(Material):
####

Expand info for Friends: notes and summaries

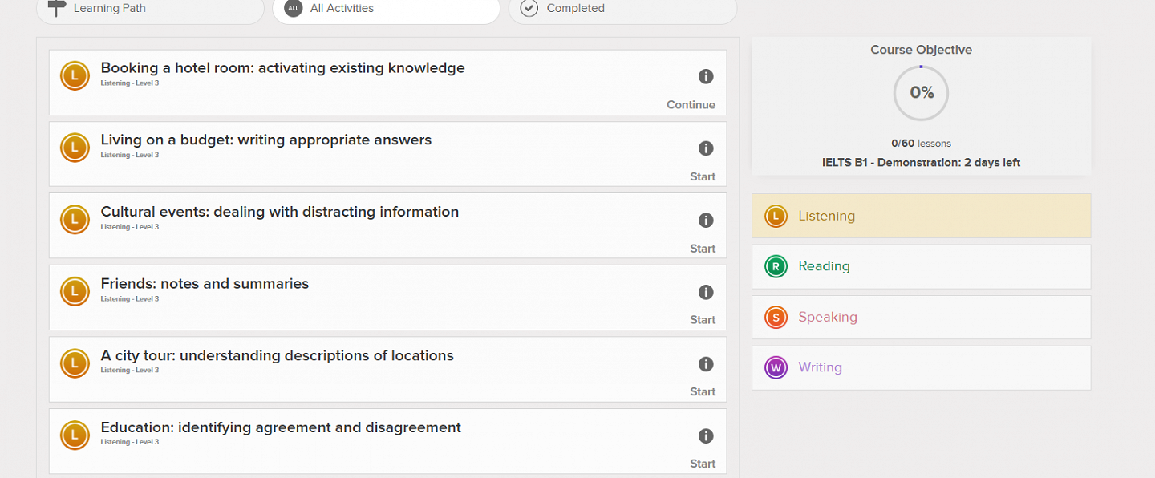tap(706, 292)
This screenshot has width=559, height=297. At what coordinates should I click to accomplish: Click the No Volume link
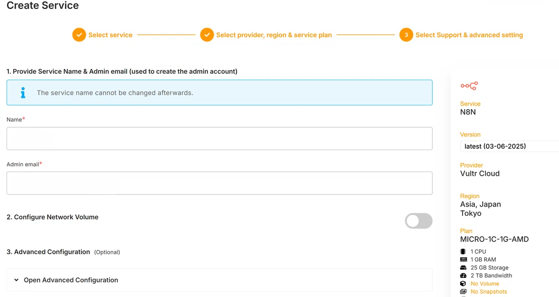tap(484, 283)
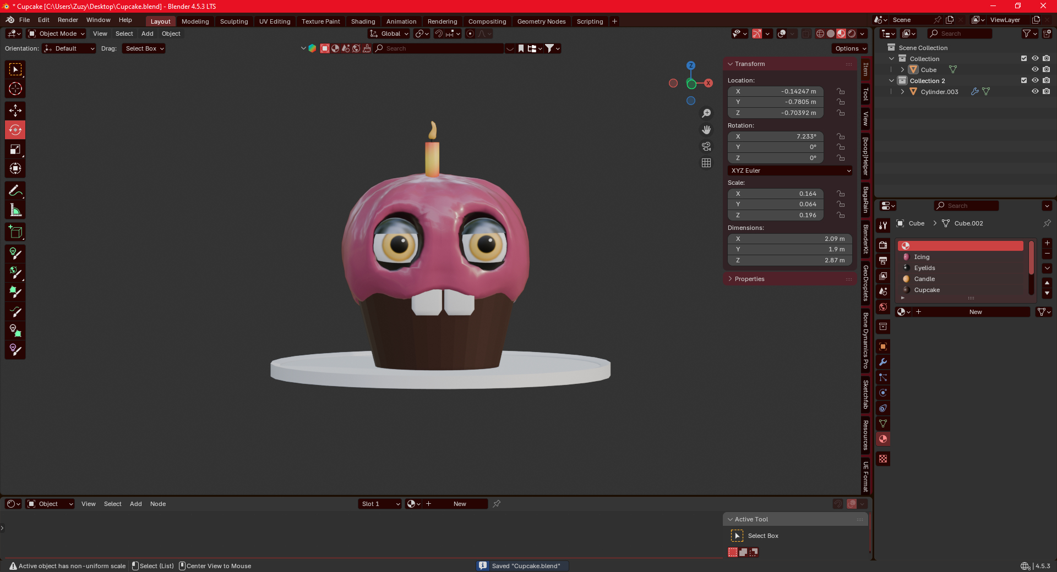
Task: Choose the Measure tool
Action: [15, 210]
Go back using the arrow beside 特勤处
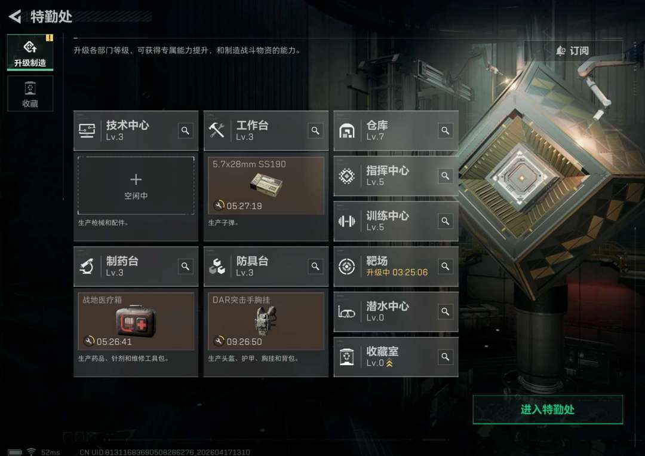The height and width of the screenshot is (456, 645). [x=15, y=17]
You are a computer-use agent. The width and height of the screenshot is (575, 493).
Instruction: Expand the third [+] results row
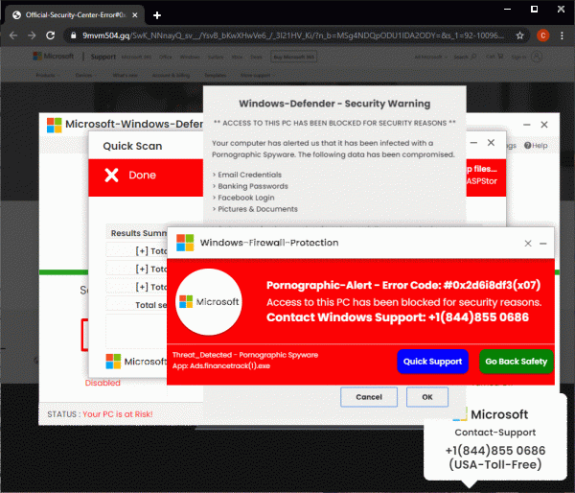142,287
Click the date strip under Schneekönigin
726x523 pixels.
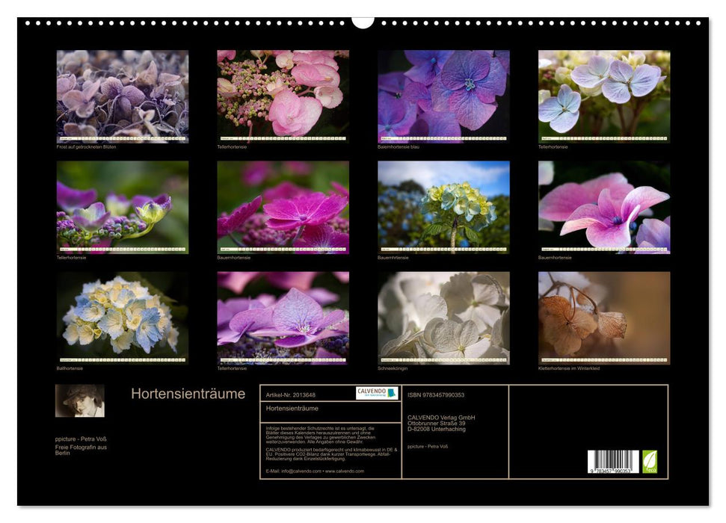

####

(Problem): Print all of the entries above verbatim, line for line, leaving out the pictures.

(Full answer):
Expand info for Friends: notes and summaries

tap(706, 292)
This screenshot has width=559, height=297. At what coordinates should I click to accomplish: Click the No Volume link
tap(484, 283)
Task: Choose the Measure tool
Action: [15, 210]
Go back using the arrow beside 特勤处
The height and width of the screenshot is (456, 645). [x=15, y=17]
You are a computer-use agent. The width and height of the screenshot is (575, 493).
Instruction: Expand the third [+] results row
142,287
Click the date strip under Schneekönigin
726x523 pixels.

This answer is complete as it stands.